Şu hale bak… Koyun koyun sürüsüne gider, keçi keçi sürüsüne gider. Bazen de koyunla keçi bir arada otlarlar, fırsat görünce de hemen ayrılırlar, iyi midir, kötü müdür düşünmeden” demiş. Ne demek istediği bence açık: Yaşadıklarımızdan bir şeyler öğrenmemiz gerekirse o da koyunların koyunluğu, keçilerin keçiliği bırakması gerektiğidir. Artık akraba toplumlar halinde, klanlar ya da obalar halinde yaşamıyoruz, bunu anlamak o kadar zor mu? Kan bağı temelinde örgütlenmek insanlığın daha ilkel döneminde kaldı. Ama buna karşılık bir başka yerde bir genç de hâlâ “en iyisi nasyonalizmdir, kendi milletinden başka milleti sevmemektir” diyebilmekte. 
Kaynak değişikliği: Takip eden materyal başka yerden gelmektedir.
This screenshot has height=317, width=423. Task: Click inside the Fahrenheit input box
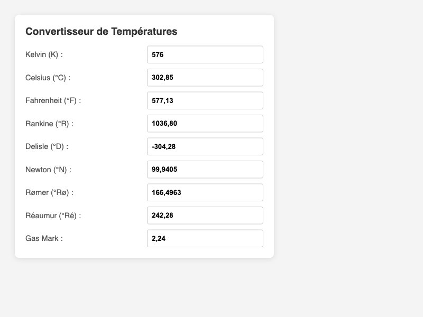205,100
Kitapta okuduğum kadarıyla insanlar din ve milliyet konularında farklı duygu ve düşüncelere sahipken bir konuda neredeyse düşünce birliği eder gibiler: Herkes nerede doğduysa orayı, o toprakları yurt belliyor. Makedonyalı bir Türk, “Ben burada doğduğum için buranın her zaman iyiliğini isterim” diyerek hem yurdunun Makedonya olduğunu vurgulamış hem de yurtseverliğin özünü tanımlamış. Yurtseverlik yurdunun iyiliğini istemektir. Böyle düşünen insan herkesin yurdunun iyiliğini istemesine de saygı duyar. Bir başkası, “Biz Türk’üz ama bizim vatanımız Makedonya… Bu dede topraklarını nasıl bırakırız” diyerek yurtseverliğin kökeninde toprağa bağlılık kadar atalara bağlılığın da yattığını belirtmiş, Batı Trakyalı Molla İsmail Rodoplu’ysa Yunanistan’dan “ülkemiz” olarak söz ediyor. Batı Trakya’ya Gökçeada’dan göçmüş olan Dimitri İpsaro’ysa diretiyor: “Ben Türk vatandaşıyım, ölene kadar öyle kalacağım.” (Kalsın elbette, ne zararı var?)

Sağduyunun sesini dinlemeye devam ettiğim zaman Batı Trakyalı Molla İsmail Rodoplu’nun şu sözleri de kulaklarımda çınlıyor: “Şimdi öyle bir dünyadayız ki hayale, heyecana kapılıp siyaset yapılmaz. Her şeyden önce evrensel insanlık değerlerine sahip olmak gerek. Dünyanın nüfusu beş milyarı geçiyor. Bir vapurda, bir trende, bir uçakta 20 ulustan, 20 dinden insanla karşılaşmanız mümkündür.”

Molla İsmail’in yarıda bıraktığı sözleri ben tamamlayacağım: “E, o zaman ne yapacaksınız? Yolculuk etmekten vaz mı geçeceksiniz, yoksa ‘Aman canım, herkesin dini kendine, herkesin milliyeti kendine’ mi diyeceksiniz?”